The second option is to stick to flat-file dumps of the database or subsets of it in the OSM XML or PBF formats. Tools such as Osmosis, osmconvert, and osmfilter that fit into such processes work by iterating over the entire file, essentially copying it and introducing modifications or filters during the copy operation. This is a reasonable way to maintain an extract of a single city on a fairly long update cycle, but the approach becomes unwieldy when working on large numbers of regions or arbitrary zones.

The third option is to use a purpose-built replication server with a query API, the primary example of which is Overpass. The publicly accessible hosted instances of overpass generously allow users to perform up to 10k queries totaling 5GB of data per day. Unfortunately we were not able to fit these public servers or our own local Overpass instance into our workflow. While Overpass represents a major step forward in how people retrieve OSM data, it appears to be specialized in fetching small or moderately-sized blocks of data and applying flexible filtering or transformations for direct consumption by browser-based editors and other webapps. Most importantly, according to the project mailing list there has been an official decision not to include PBF support. We strongly favor compact binary OSM data exchange formats and depend on them for rapid turnaround.

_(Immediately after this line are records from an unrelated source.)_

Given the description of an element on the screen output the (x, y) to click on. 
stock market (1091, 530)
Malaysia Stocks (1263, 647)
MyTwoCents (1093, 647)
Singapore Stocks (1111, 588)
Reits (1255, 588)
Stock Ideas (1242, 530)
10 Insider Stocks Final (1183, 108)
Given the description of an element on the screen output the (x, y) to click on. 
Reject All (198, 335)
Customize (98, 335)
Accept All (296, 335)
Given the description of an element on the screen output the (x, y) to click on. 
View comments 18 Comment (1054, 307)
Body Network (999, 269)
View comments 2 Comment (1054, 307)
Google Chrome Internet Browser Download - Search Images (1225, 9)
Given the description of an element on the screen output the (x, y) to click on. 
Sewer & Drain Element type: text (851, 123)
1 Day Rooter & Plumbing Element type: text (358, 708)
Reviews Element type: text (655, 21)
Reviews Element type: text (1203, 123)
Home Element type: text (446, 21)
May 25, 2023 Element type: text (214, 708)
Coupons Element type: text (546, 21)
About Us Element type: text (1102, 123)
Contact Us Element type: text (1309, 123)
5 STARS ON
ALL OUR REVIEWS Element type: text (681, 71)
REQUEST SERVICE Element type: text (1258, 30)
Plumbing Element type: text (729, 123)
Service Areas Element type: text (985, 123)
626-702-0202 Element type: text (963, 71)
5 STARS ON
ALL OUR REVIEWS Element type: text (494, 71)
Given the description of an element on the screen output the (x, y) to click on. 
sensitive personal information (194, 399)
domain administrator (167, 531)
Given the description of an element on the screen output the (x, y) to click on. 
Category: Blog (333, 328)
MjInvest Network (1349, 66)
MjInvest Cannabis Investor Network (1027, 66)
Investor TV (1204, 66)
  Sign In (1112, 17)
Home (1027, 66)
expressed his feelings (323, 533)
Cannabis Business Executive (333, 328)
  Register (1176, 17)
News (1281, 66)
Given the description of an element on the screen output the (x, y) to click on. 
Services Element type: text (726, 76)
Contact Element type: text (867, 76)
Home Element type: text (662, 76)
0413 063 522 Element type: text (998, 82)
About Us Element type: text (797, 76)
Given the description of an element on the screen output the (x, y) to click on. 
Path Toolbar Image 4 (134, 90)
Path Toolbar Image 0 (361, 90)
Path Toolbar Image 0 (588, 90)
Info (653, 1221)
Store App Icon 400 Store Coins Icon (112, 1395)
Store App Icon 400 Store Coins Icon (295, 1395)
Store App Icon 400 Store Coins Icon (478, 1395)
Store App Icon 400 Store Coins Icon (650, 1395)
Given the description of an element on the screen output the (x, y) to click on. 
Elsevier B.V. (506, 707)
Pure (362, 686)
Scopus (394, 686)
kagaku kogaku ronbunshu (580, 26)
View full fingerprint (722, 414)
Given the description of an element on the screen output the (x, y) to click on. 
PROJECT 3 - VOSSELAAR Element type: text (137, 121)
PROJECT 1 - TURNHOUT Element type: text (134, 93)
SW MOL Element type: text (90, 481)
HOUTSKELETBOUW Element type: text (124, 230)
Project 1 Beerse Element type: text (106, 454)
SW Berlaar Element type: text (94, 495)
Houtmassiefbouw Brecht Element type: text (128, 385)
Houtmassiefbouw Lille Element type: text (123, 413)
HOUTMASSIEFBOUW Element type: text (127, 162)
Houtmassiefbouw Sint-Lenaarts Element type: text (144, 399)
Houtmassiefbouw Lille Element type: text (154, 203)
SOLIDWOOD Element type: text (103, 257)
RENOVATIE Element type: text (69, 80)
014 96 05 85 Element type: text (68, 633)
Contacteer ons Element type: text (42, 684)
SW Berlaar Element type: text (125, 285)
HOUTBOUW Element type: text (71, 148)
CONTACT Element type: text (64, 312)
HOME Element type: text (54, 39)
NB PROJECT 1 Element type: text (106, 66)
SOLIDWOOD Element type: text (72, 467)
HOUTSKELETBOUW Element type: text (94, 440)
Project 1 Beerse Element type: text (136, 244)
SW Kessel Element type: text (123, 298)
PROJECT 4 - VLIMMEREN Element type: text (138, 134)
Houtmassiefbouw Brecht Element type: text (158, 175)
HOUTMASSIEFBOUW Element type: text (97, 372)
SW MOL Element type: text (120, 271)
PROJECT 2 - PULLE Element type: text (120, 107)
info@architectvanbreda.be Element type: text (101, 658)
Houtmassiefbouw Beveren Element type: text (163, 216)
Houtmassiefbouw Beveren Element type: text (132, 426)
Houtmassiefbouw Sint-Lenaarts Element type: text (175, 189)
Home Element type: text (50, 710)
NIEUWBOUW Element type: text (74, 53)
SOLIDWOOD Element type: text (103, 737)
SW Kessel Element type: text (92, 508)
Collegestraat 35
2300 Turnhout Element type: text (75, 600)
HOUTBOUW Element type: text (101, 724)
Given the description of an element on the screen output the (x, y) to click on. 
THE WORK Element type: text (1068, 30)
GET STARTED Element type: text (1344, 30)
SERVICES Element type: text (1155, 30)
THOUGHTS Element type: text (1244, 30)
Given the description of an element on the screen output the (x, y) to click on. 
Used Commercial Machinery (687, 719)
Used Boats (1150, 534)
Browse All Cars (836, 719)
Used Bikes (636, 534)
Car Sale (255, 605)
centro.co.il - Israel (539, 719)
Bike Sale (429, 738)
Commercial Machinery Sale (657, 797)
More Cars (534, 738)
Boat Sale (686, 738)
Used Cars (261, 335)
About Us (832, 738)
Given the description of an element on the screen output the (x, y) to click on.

Our solution: Vanilla Extract

We gradually came to the conclusion that there was a place for a new single-purpose, no-frills piece of infrastructure. The result is Vanilla Extract (VEX for short), which aims to do only a few things but do them well: replicate the entire planet locally in a space- and time-efficient manner, provide fast, scalable extracts of every object within a bounding rectangle in PBF format, and keep the whole clone up to date on a minutely basis.

The current incarnation of Vanilla Extract is written in C and relies heavily on sparse memory-mapped files. We defer to sophisticated and carefully tuned code in the operating system itself to handle getting blocks of OSM objects on and off of long-term storage as needed, and for handling gaps in the OSM identifier space and the spatial index grid. This makes the code straightforward to read and understand while providing performance that is entirely sufficient for our purposes, greatly exceeding anything we were able to achieve with existing tools.

Cloning from PBF and extraction to PBF are implemented. Minutely updates are still under development, but the data structures are designed to make them low-impact operations. Replicating the planet takes a couple of hours on a solid-state disk and consumes under 70GB for the whole planet. Extracting a city the size of Portland, Oregon from this replica takes between 3 to 30 seconds depending on how much of the data is currently paged in from long-term storage. Memory consumption during extraction should be essentially independent of bounding box size since the implementation amounts to sequential iteration over spatial index bins, but the process does benefit greatly from leaving the OS a lot of free memory for caches.

Experiments with recent versions of the excellent MapDB library indicate that we may be able to achieve comparable performance using this general-purpose storage backend in Java. It is likely that we will make the transition to MapDB for greater maintainability and integration with existing Conveyal code. A working prototype of Vanilla Extract in Java is included in our MapDB-based OSM library, which also contains example code to produce and consume our streamlined OSM data exchange format.